Westin has to reduce noise levels of its sewage treatment plantPOSTED: 04/16/12 1:07 PM
Dawn Beach resident wins lawsuit against hotel giant
St. Maarten – The Babitbay Beach Development Corporation, owner of the Westin Hotel in Dawn Beach, has until Friday May 11 to adjust its sewage treatment plant in such a way that the sound levels the installation produces remain within the limits set in its hindrance permit. Michael Roger, a Dawn Beach resident whose house stands eighty meters away from the noisy installation, won this verdict against the Westin in summary proceedings on Friday. The company has to pay more than $4,000 to Rogers as compensation for the costs of sound level tests and the costs of a bailiff.
The court ruling is a victory of David over Goliath, Rogers’ attorney Mr. Cor Merx said. Almost two years ago, on June 15, 2010 the court ordered an expert report in a lawsuit by the Dawn Beach Estate Foundation against the Westin. This report should have answered the question whether the Westin’s sewage treatment plant was violating the sound levels permitted in its hindrance permit. The report was never written.
Rogers then contracted Cege Caribbean NV, the Curacao-based Civil, Environmental and
Geotechnical Engineer Caribbean company to conduct sound level tests in the vicinity of his house in Dawn Beach.
The hindrance permit allows different sound levels for the hours between seven in the morning and seven in the evening, for seven until eleven at night and for the hours between eleven at night and seven in the morning. Cege engineers found that “during all tests the sound levels were higher than the maximum.”
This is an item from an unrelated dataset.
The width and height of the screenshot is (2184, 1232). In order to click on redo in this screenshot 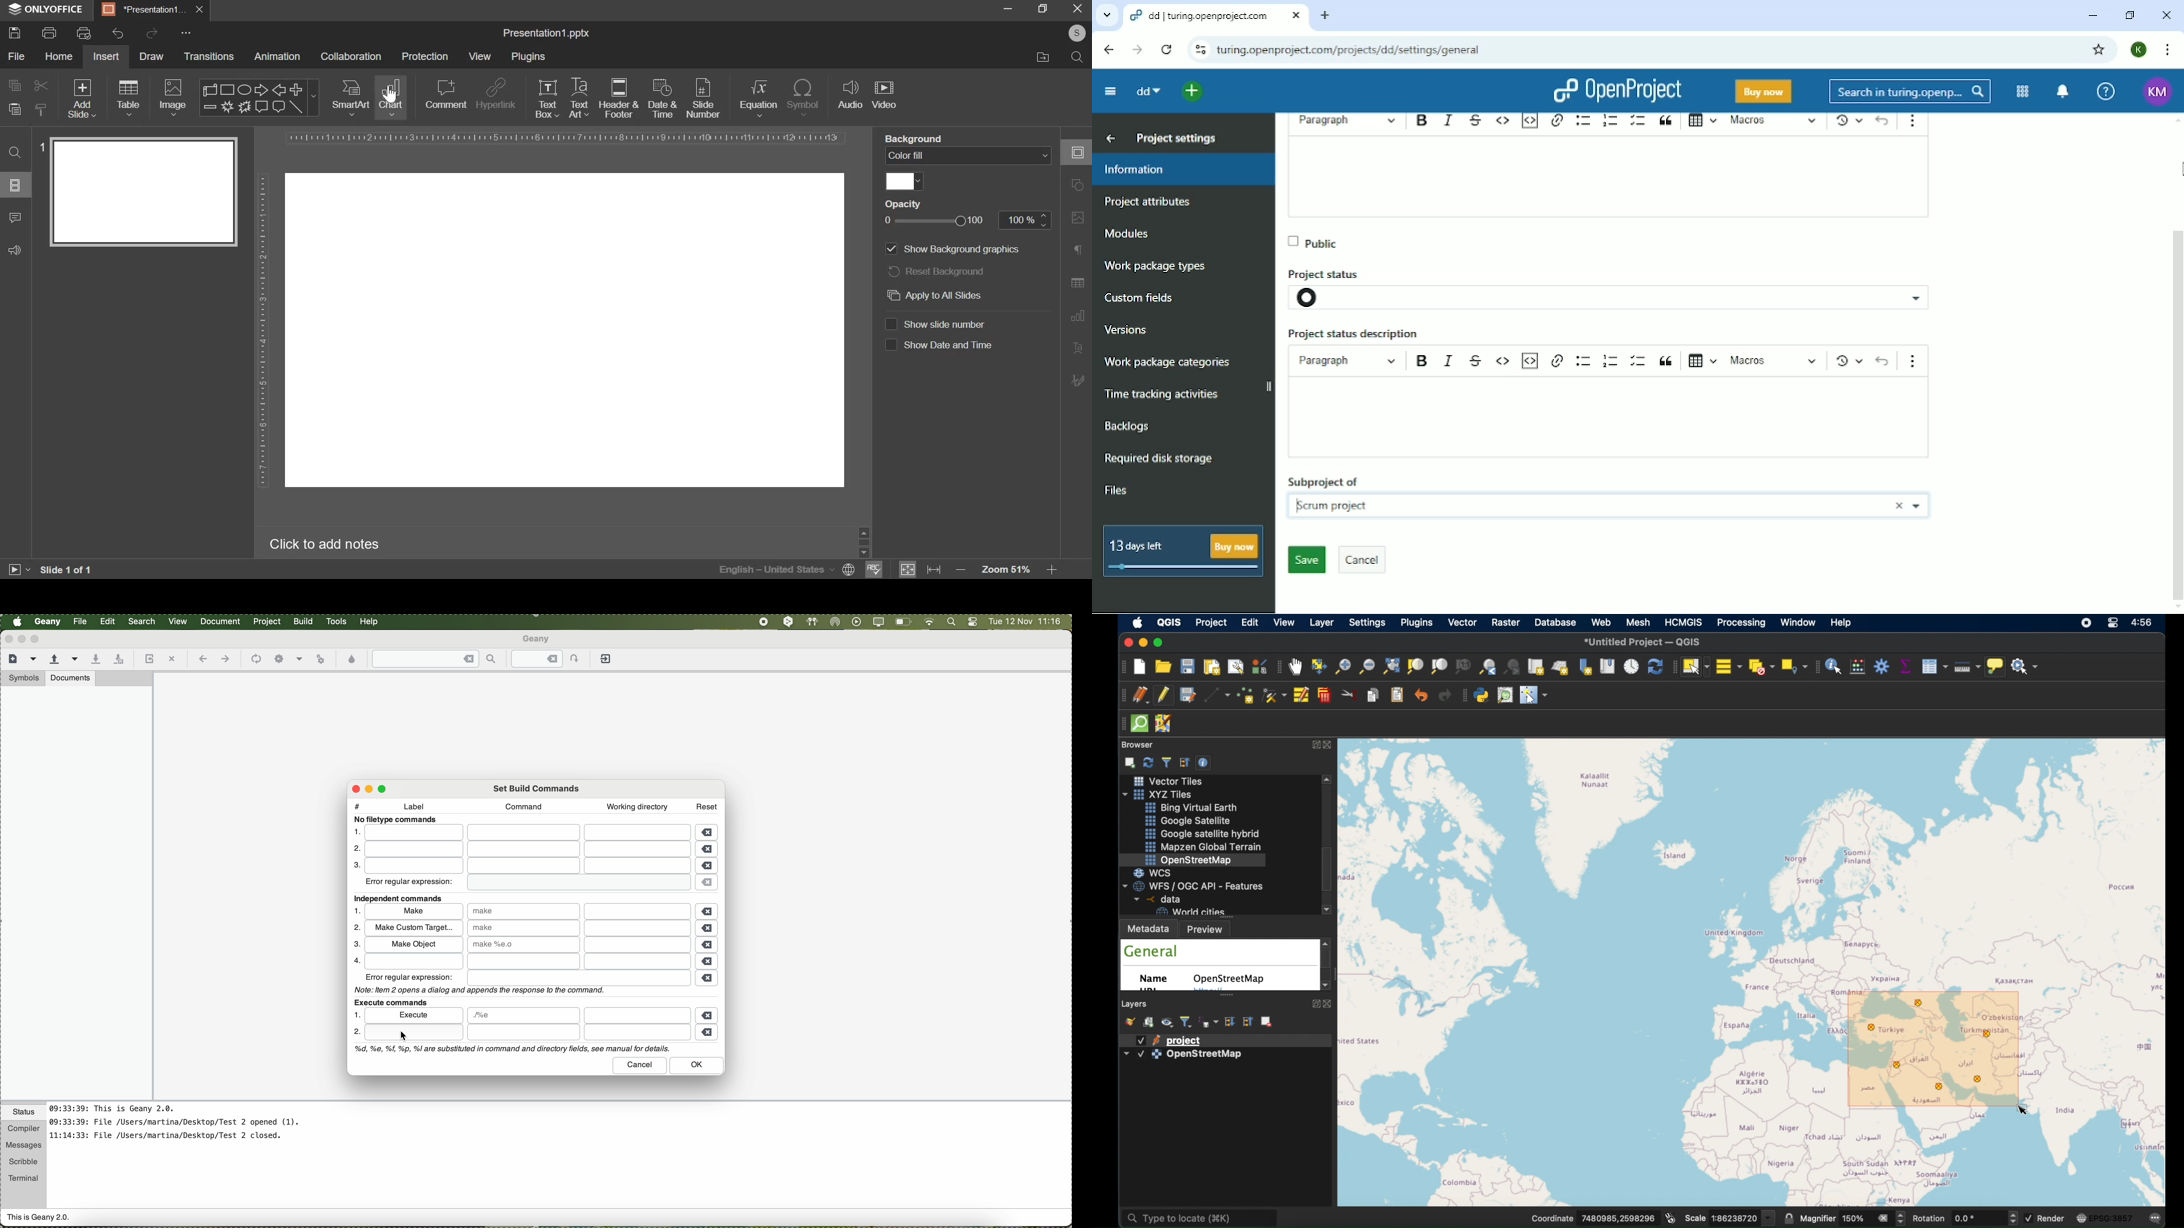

Rogers summoned the Westin on January 11 to make the necessary adjustments to the installation to bring the sound levels within the permitted maximum. On February 21, bailiff Patrick went to the location at Rogers’ request. In his report, Patrick wrote that he was “confronted with an irritating sound that continuously kept vibrating in his ears.” He measured sound levels that were at all times above the permitted maximum.
Rogers told the court that the sound nuisance is seriously disturbing his comfort of living: he even hears the “ear-shattering noise” when he has his doors and windows closed.
Westin maintained that it does not violate the sound level standards during the day, but admitted that the installation exceeds those standards slightly during the evening and the night.
“It is however not the intention to run the installation in the evening and during the night,” the company stated.
During the hearing on March 30, Rogers told the court that he lived in his house with the hurricane shutters closed because the noise is unbearable otherwise. He also said that he had to move his terrace to the other side of his house to be able to sit comfortably outside and that one of his children had to move to another bedroom to be able to sleep. Judge Mr. Didier Thierry accepted these statements as credible and convincing.
Judge Thierry noted that the Westin had not sent a representative to the court hearing to present “a different vision, alternative measuring results or even different results from visits to other residents in the vicinity.
“This sufficiently establishes Rogers’ vision that the Westin – even after being presented with the Cege report – does not really bother about the noise nuisance.”
The court sentenced the Westin to make adjustments to the noisy installation within four weeks. For every time the company does not abide by the ruling it has to pay Rogers $500 in damages with a maximum of $50, 000.